[ЗАДАНИЕ 1]
Выпишите все названия спектаклей, которые упоминаются в интервью с Сергеем Голомазовым.
[ЗАДАНИЕ 2]
Переведите на английский язык предложение из интервью с Сергеем Голомазовым: «Но были в моей жизни только два совершенных спектакля: это «Братья и сестры» Додина и «Три сестры» Штайна».

[ТЕКСТ УПРАЖНЕНИЯ]
Сергей Голомазов: Шагреневая кожа репертуарных театров будет сжиматься

Сергей ГоломазовИмя Сергея Голомазова, ныне художественного руководителя «Театра на Малой Бронной», стало для меня знаковым, когда я однажды увидела в Вахтанговском театре его спектакль «Посвящение Еве», где действовали двое мужчин, любивших одну женщину. По сути, и действия-то никакого не было, по крайней мере, внешнего, а зал завороженно следил за ними, погружаясь в тайные перипетии их судеб. И это было таким потрясением и таким узнаванием себя, чего почти не осталось на современной сцене. Одна из его последних постановок — «Формалин» — подтверждает то давнее впечатление. Ее пронзительная трогательность и жестокость действуют на душу, как очищение, которого мы жаждем, чтобы жить дальше.

— Сергей Анатольевич, какие ваши самые яркие театральные впечатления?

— Это театр 70-х — 80-х годов. Когда из подростка я превратился в юношу, то оказался большим везунчиком, попав на спектакли Товстоногова, Корогодского, Марка Захарова, Театра-студии Спесивцева «На Красной Пресне». В 90-е годы были яркие впечатления от гастролей Ленинградского малого Драматического театра, от приезда Питера Штайна.

— А было что-то близкое к идеалу?

— Я видел замечательные спектакли, выдающиеся, талантливые, противоречивые, провокационные. Но были в моей жизни только два совершенных спектакля: это «Братья и сестры» Додина и «Три сестры» Штайна. Они меня просто потрясли!

— Как думаете, почему это произошло?

[СТРОКИ ДАННЫХ]
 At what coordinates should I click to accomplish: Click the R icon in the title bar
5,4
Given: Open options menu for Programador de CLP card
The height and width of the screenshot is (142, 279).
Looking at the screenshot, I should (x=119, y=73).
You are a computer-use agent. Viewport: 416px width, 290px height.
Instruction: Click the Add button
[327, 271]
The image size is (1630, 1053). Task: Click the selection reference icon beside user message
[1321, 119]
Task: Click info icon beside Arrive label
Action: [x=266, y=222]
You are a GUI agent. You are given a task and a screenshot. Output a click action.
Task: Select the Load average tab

==

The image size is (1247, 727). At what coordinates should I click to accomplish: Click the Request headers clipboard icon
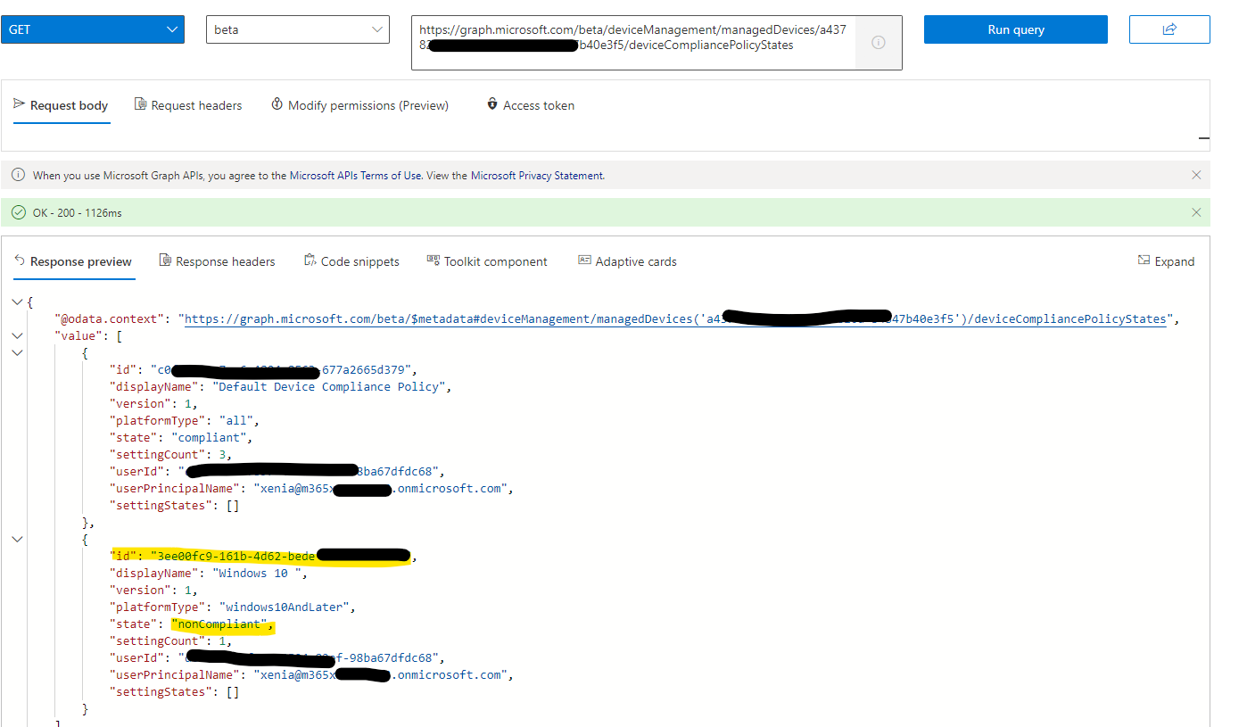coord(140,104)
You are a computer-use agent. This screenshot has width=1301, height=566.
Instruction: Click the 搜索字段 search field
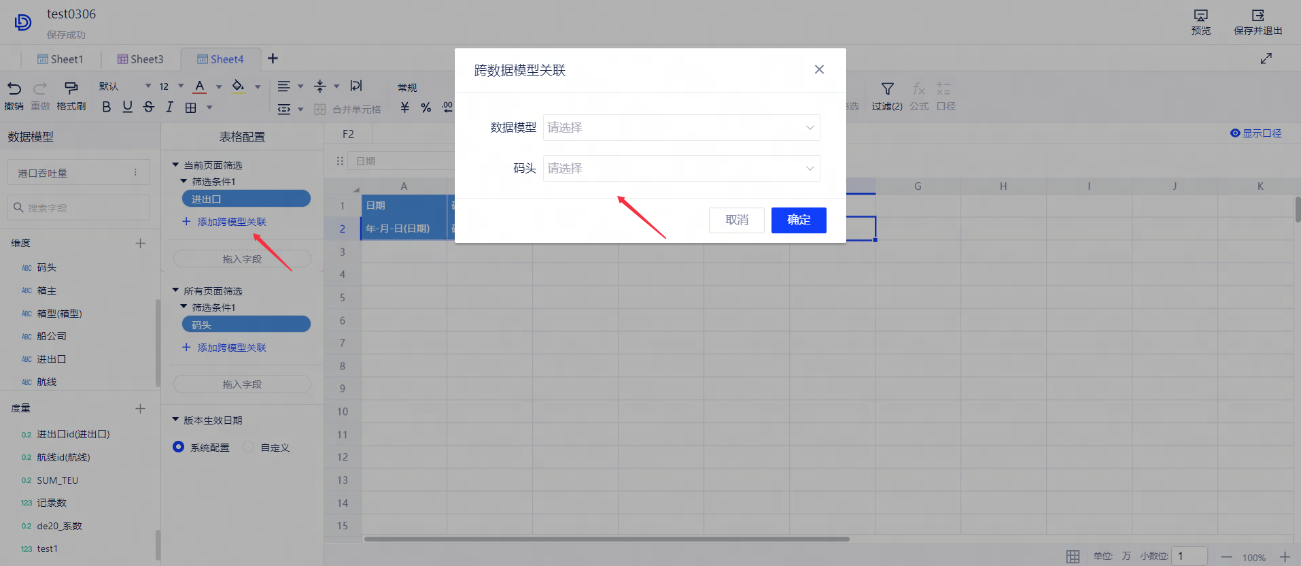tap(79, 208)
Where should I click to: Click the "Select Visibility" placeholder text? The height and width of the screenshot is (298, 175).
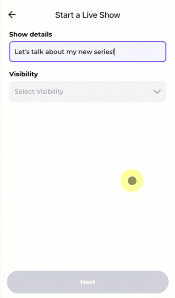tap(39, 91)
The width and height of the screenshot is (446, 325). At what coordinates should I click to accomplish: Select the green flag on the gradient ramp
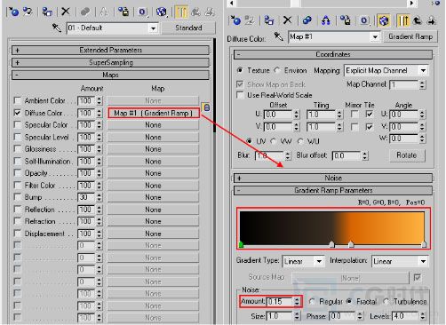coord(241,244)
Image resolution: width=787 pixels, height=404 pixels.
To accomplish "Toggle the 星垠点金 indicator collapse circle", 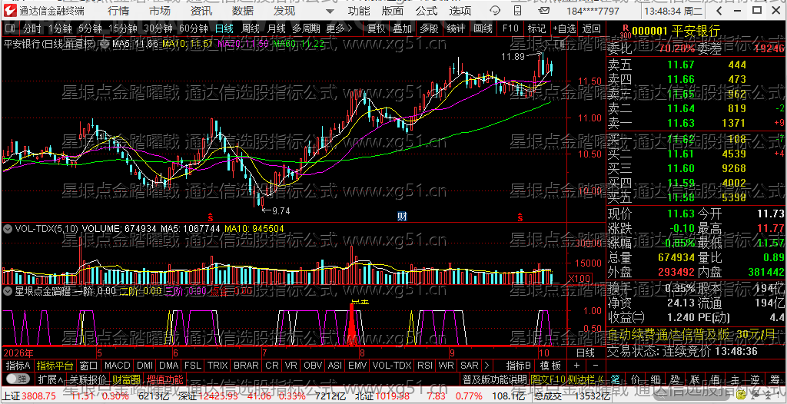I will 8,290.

==

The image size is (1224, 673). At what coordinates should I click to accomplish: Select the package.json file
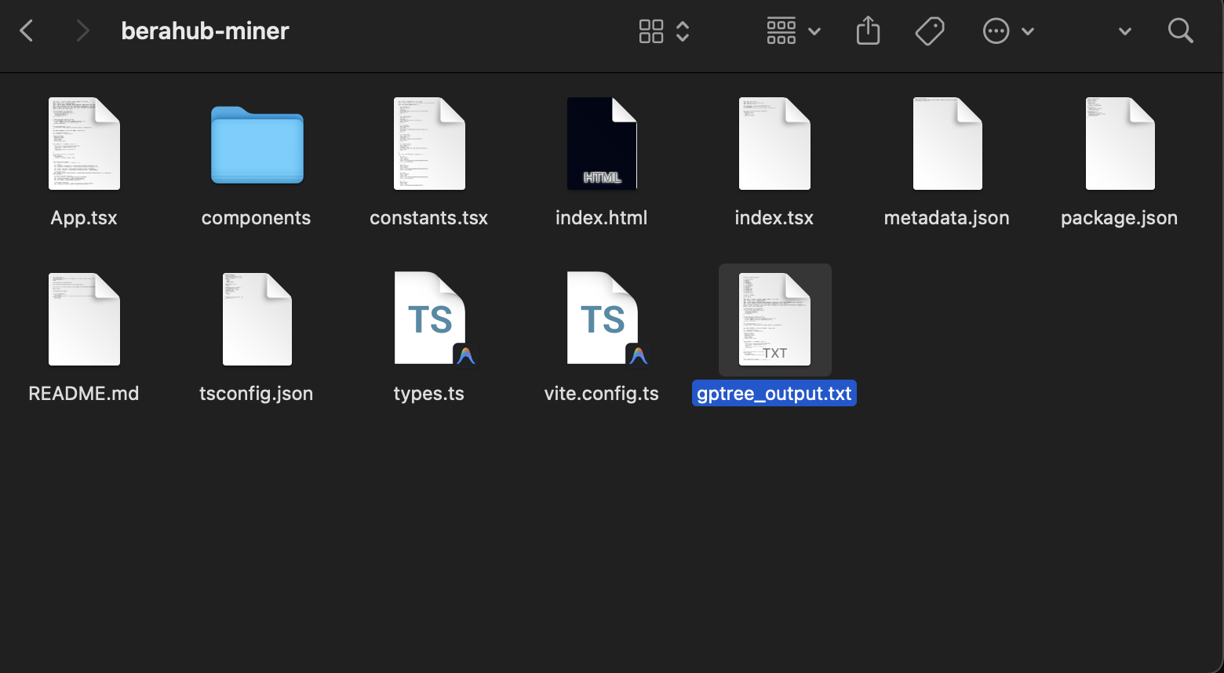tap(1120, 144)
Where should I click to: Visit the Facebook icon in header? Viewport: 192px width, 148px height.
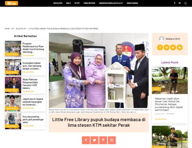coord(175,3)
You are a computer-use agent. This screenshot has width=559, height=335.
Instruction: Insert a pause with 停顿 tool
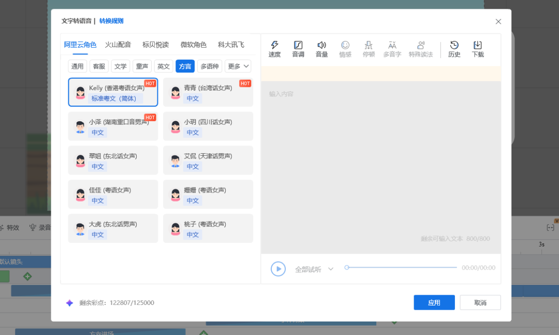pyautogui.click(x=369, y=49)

[ОТВЕТ К ЗАДАНИЮ 1]
«Посвящение Еве»
«Формалин»
«Братья и сестры»
«Три сестры»

[ОТВЕТ К ЗАДАНИЮ 2]
But there have been only two perfect productions in my life: Dodin's "Brothers and Sisters" and Stein's "Three Sisters."